La Réunion : fin des quotas sucriers et intérêts patronaux18/05/20162016Journal/medias/journalnumero/images/2016/05/LO2494.JPG.445x577_q85_box-0%2C24%2C312%2C429_crop_detail.jpg

Leur société

La Réunion : fin des quotas sucriers et intérêts patronaux

Dans l’île de La Réunion, les récentes élections de la Commission mixte d’usine (CMU) ont été l’occasion pour les deux principaux syndicats d’agriculteurs (CGPER et FDSEA) de poser à nouveau leurs revendications pour la revalorisation des revenus des planteurs de canne.

Ils réclament l’augmentation du prix de la tonne de canne payé par l’usinier, la société Tereos, qui est bloqué à 39,09 euros depuis des années.

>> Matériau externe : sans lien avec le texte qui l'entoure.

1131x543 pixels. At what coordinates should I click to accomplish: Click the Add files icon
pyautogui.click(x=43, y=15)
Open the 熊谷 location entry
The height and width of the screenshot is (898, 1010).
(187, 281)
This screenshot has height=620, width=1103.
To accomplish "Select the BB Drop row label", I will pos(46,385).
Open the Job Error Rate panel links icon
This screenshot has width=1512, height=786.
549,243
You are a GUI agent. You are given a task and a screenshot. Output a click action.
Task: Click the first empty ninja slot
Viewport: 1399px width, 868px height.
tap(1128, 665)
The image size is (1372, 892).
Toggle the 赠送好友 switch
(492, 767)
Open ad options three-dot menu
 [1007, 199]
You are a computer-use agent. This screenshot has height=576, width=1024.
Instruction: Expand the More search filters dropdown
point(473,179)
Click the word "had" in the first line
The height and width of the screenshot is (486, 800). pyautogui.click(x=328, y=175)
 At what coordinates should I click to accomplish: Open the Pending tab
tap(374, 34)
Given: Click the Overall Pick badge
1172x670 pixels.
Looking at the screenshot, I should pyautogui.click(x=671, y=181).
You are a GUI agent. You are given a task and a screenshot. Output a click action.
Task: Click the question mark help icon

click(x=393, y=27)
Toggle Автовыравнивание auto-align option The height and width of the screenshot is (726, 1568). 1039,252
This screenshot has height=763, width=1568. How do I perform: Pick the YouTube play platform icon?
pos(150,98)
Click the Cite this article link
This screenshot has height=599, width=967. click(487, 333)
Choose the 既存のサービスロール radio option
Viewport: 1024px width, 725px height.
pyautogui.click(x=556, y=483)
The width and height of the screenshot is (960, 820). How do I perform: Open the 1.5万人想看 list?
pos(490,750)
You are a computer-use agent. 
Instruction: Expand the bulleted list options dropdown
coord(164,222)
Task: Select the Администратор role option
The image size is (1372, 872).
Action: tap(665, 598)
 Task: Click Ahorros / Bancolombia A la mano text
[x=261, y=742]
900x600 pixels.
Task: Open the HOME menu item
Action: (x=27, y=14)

Ils demandent également la révision de l’écart technique, un coefficient minorateur appliqué sur la richesse en sucre, ainsi que le reversement d’une partie de la plus-value faite par l’industriel sur les co-produits de la canne, en particulier l’alcool. Ces revendications des planteurs sont reprises par le Parti communiste réunionnais, qui en profite pour relancer le débat sur le devenir de la filière canne à La Réunion.

À la veille de la fin des quotas sucriers et des prix garantis en Europe, prévue pour 2017, le PCR s’inquiète sur la possible disparition de la canne à La Réunion qui « aura des conséquences graves », en particulier pour les 18 500 salariés travaillant dans cette filière. Le Parti communiste tire la sirène d’alarme et réclame de l’État la constitution d’un « organisme permanent pour la sauvegarde de la filière canne-sucre, composé de représentants de l’État, de la région, du département, de l’Association des maires, des planteurs, des industriels, des ouvriers d’usine et des transporteurs ». Cet organisme aurait pour but de trouver des solutions pour le maintien de la culture de la canne dans l’île, à l’instar, dit le PCR, de la betterave en France.

Proposer que des représentants des patrons, de l’État et des travailleurs se mettent autour d’une table, pour discuter de leur prétendu intérêt commun, revient à demander aux travailleurs et aux petits planteurs de soutenir les usiniers, pour espérer maintenir leurs emplois et leurs revenus. Cela reviendrait à présenter Tereos comme une victime de la politique imposée d’en haut par l’Europe. Ce qui est totalement faux.

Cette réforme des quotas est, comme d’autres réformes avant elle, une tentative de réglementer la concurrence que les multinationales du sucre se livrent et où chacune cherche à supplanter l’autre. Cette fin des quotas sucriers, loin d’inquiéter ces gros groupes capitalistes, pourrait être en fait pour certains d’entre eux une véritable aubaine.

Depuis quelques années déjà, les groupes comme Tereos ou ses concurrents européens, Cristal Union et Südzucker, se sont préparés à cette échéance en réorganisant leurs productions de sucre et/ou en diversifiant leurs activités (par la production du bioéthanol, de l’amidon, etc.). Ils se sont rachetés ou ont fusionné, pour s’adapter à des marchés qu’eux-mêmes créent et façonnent selon leurs intérêts respectifs.

Avec la fin des quotas en 2017, les industriels projettent une augmentation de leur production en France, entre 10 et 20 % supplémentaires. Quant à la prétendue menace de la concurrence des pays dits à bas coût de main-d’œuvre, les capitalistes européens s’amusent à se faire peur. La plupart se sont d’ailleurs implantés sur d’autres continents (Afrique, Amérique du Sud et Asie pour Tereos), si bien que ces grands groupes ont bien plus de raisons de tirer profit de cette situation que de la craindre.

Pour autant, cette perspective qui peut être heureuse pour le groupe Tereos ne l’empêche pas de pousser des cris d’orfraie en appelant l’État français à la rescousse, autrement dit en quémandant des millions pour un prétendu manque à gagner après 2017. Son appel a été reçu cinq sur cinq par Hollande qui, pour Tereos Réunion, a promis 38 millions d’euros d’aides supplémentaires.

Nul doute que Tereos passera ce cap de 2017, il s’y est d’ailleurs préparé. En revanche, les petits planteurs et les travailleurs du monde agricole et des usines sucrières peuvent avoir des raisons de s’inquiéter. Leur avenir n’est pas dans le sillage de Tereos, comme on veut le leur faire croire. Et, si rencontres et réunions il doit y avoir, c’est entre les travailleurs et les petits planteurs, pour trouver les voies et les moyens d’imposer à l’usinier leur droit à l’emploi et le maintien de leurs salaires et revenus.